Project Outline

The goal of this project is to investigate the genes required for the efficient spread of conjugative plasmids between bacteria. Widespread antimicrobial resistance (AMR) in pathogenic bacteria is a growing threat to health of both animals and humans. Genes that confer resistance to antibiotics and other antimicrobial chemicals are frequently found on R plasmids that can be transferred to antibiotic-sensitive bacteria by conjugation, causing them to become resistant. The plasmid-born genes required for conjugation and propagation of one important family of R plasmids, the IncP group, have been very well investigated.
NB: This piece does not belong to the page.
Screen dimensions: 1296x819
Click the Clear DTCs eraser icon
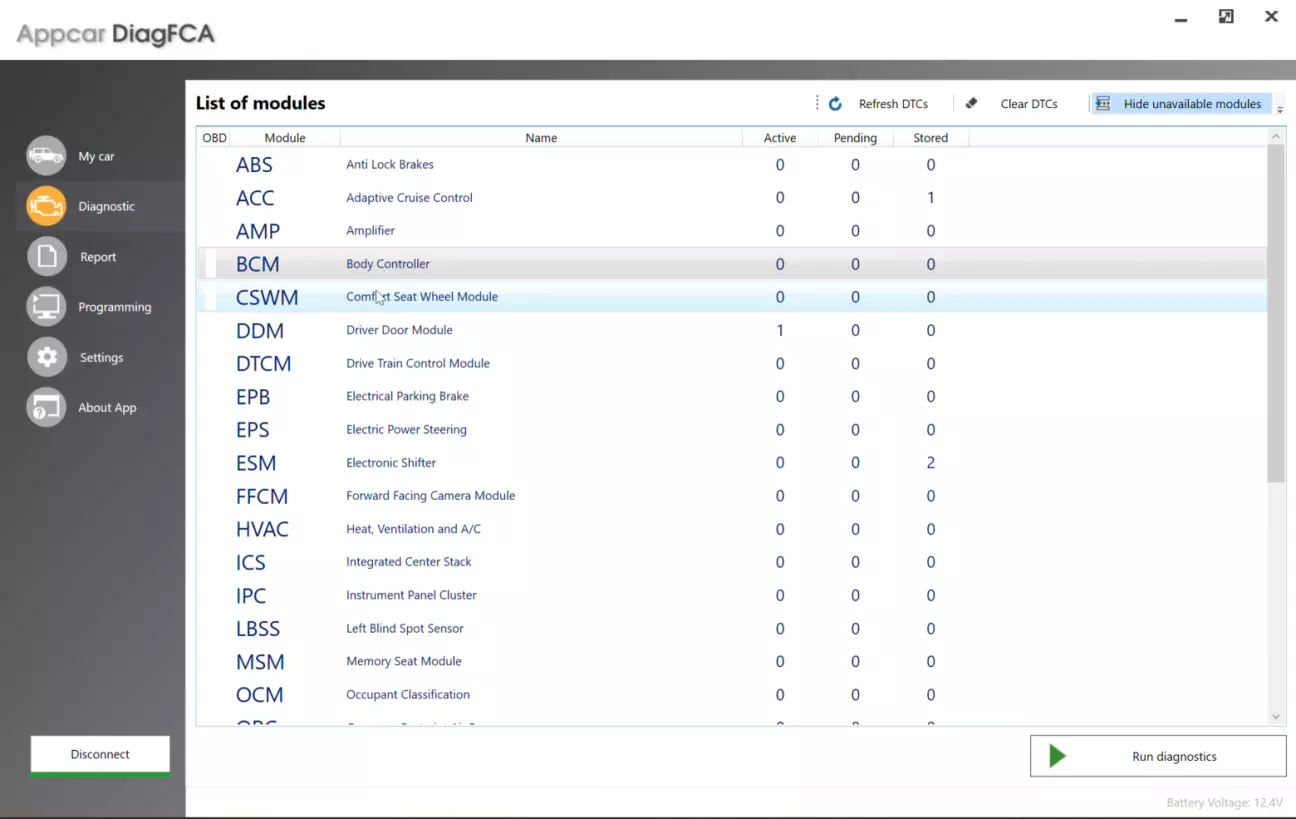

However, much less is known about how factors encoded by the bacterial host genome affect R-plasmid spread.

This project will use a high-throughput genetic method, known as TraDIS, to identify bacterial genes that influence plasmid transfer and maintenance (both positive and negative) and plasmid-born genes that mitigate bacterial factors that counter plasmid transfer (e.g. bacterial restriction/modification systems). To this end, the student will create libraries of transposon mutations in the donor plasmids and the donor and recipient bacteria genomes. The student will then identify all of the mutations in the library simultaneously using high-throughput sequencing and bioinformatic analysis. Finally, the the student will use molecular genetic methods to investigate the mechanism of action of the genes or mutations identified.

References

Goodall ECA, Robinson A, Johnston IG, Jabbari S, Turner KA, Cunningham AF, Lund PA, Cole JA, Henderson IR. The Essential Genome of Escherichia coli K-12. mBio. 2018 Feb 20;9(1):e02096-17. doi: 10.1128/mBio.02096-17. PMID: 29463657; PMCID: PMC5821084

Techniques

Transposon mutagenesis, preparation of DNA libraries for Illumina sequencing, bioinformatic analysis, molecular cloning, molecular biology, genetic analysis of bacteria.